Much to the disappointment of the music publishing industry, the U.S. Department of Justice is pursuing its own interpretation of the BMI consent decree, which the department believes compels the performance rights organization practice full-works licensing.
Full-works licensing, also known as 100 percent licensing, applies to songs with multiple writers where ownership is divided, also called a split work, or fractionalized licensing. The DOJ says that a music licensee, or music user such as a radio station, only needs to get a license from one of the rights owners to have a license to legally play the music, a stance that music users have long maintained is correct. Music publishers, on the other hand, contend that that they have always engaged in fractional licensing and that the music user must get a license from all owners of a song in order to play it.
In September, BMI rate court judge Louis Stanton of the U.S. Southern District of New York agreed with music publishers and ruled that the consent decree doesn’t require 100 percent licensing, but the DOJ said it would appeal, with the deadline arriving today (May 18). But that all came down under the Obama administration, and the music industry had been hoping that the change in administration following Obama's second term would result in a change in the DOJ’s stance, and its pursuit of its appeal. Members of the music industry, as well as members of Congress, had been lobbying the new Trump administration not to pursue the appeal and were hoping that they wouldn’t file by today's deadline.

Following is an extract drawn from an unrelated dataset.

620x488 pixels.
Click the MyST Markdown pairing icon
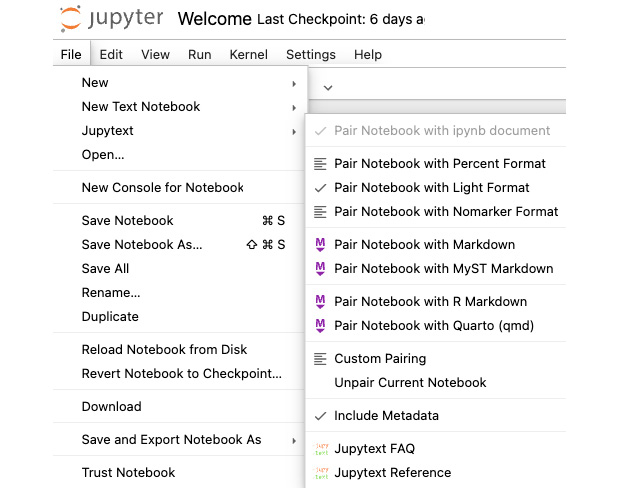[x=321, y=268]
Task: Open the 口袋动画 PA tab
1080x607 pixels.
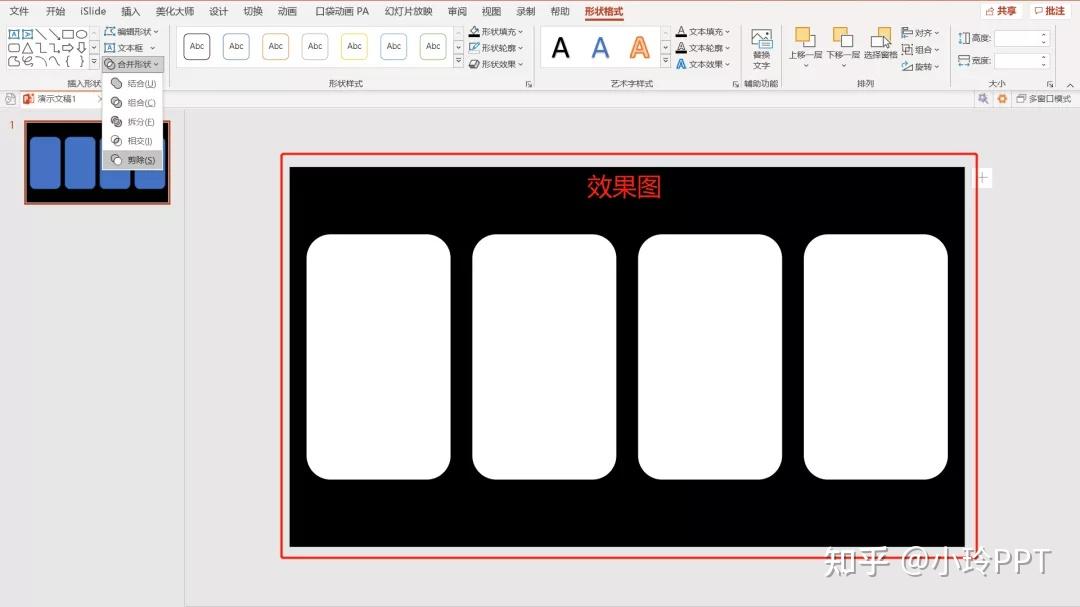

However, those hopes were in vain. The DOJ officially filed its brief with the U.S Court of Appeals for the Second Circuit today.
In its appeal, which was reviewed by Billboard, the DOJ argues, “In the government’s view, BMI’s repertory includes every song, and only those songs for which BMI has the right to license or sublicense on a full-work basis, meaning it has the right to authorize a licensee to publicly perform the song with the need for additional licenses.”
The DOJ claims that BMI is seeking to rewrite this requirement to include a special exception for split works and it notes that while BMI has the right to license some of these split works on a full-works basis, it is asking the court to create an exception for all split works so that it can provide fractional licenses for those songs. That would then require users to get licenses from each of the other songwriters, whether or not they are affiliated with BMI.
The DOJ further argues that the BMI split work stance is not consistent with the decree’s purpose, which is to allow BMI to grant blanket licensing despite its anti-competitive effects. That’s why, the brief argues, the Appeals Court should reverse the District Court’s declaratory judgment that the consent decree neither bars fractional licensing nor requires full-works licensing.
The brief was filed by DOJ attorney Robert J. Wiggers, among other lawyers working for DOJ, as well as Deputy Assistant Attorney General Brent Snyder.
Some sources suggest that the DOJ filing, was just made to maintain a holding pattern, until the new leadership at the agency gets a change to review its position and then decide how to proceed going forward. Makan Delrahim has been nominated to head the U.S. Justice Department's Antitrust Division, but his appointment has yet to be confirmed by the Senate.
Nevertheless, music licensees/users, or those who represent some of them, were pleased by the filing.
“We applaud the Department of Justice’s decision to appeal the declaratory judgment in the BMI case that if left unchallenged would completely undermine the value and purpose of the BMI blanket license, hurting every restaurant, bar, hotel, winery, local broadcaster, digital music service, and retailer that plays music,” the MIC coalition said in a statement. The MIC coalition is a group of trade association whose members license music for use over the airwaves, through the internet and in stores, hotels, restaurants, clubs and taverns.
Following the DOJ's filing, BMI responded. “While we are not surprised the DOJ chose to pursue its appeal, we still hope for the opportunity to sit down with the new administration and educate it about the chaos that would result in the marketplace if the DOJ’s interpretation of BMI’s consent decree were implemented,” BMI president/CEO Mike O’Neill said in a statement. “The DOJ’s 100 percent licensing position, an entirely new interpretation never raised by the Department before, unfairly advantages music users at the expense of the American songwriter and upends a longstanding industry practice that has worked effectively for decades. We believe Judge Stanton’s decision is correct and look forward to vigorously defending our position in the Court of Appeals for the Second Circuit.”
O’Neill further communicated to its songwriter members that BMI is once again ready to “fight on your behalf to protect your rights, royalties and creative freedom. The DOJ’s action today is part of the standard appeals process and BMI’s next step will be to file our response sometime before the fall. We expect this process to continue into 2018, and we will of course keep you updated.”
Likewise, the National Assn. of Music Publishers expressed disappointment with the DOJ’s move.
“It is unfortunate that the DOJ has decided to pursue its appeal of Judge Stanton’s decision, which so clearly and dramatically struck down the Department’s unworkable position of imposing 100 percent licensing,” NMPA president David Israelite said in a statement. “We are confident in BMI’s ability to defend their position and that they will prevail on behalf of songwriters and music publishers. Everyone in the music industry understands that imposing additional burdens on songwriters, and upending the entire industry, is an undeserved punishment of America’s creators, not a solution.”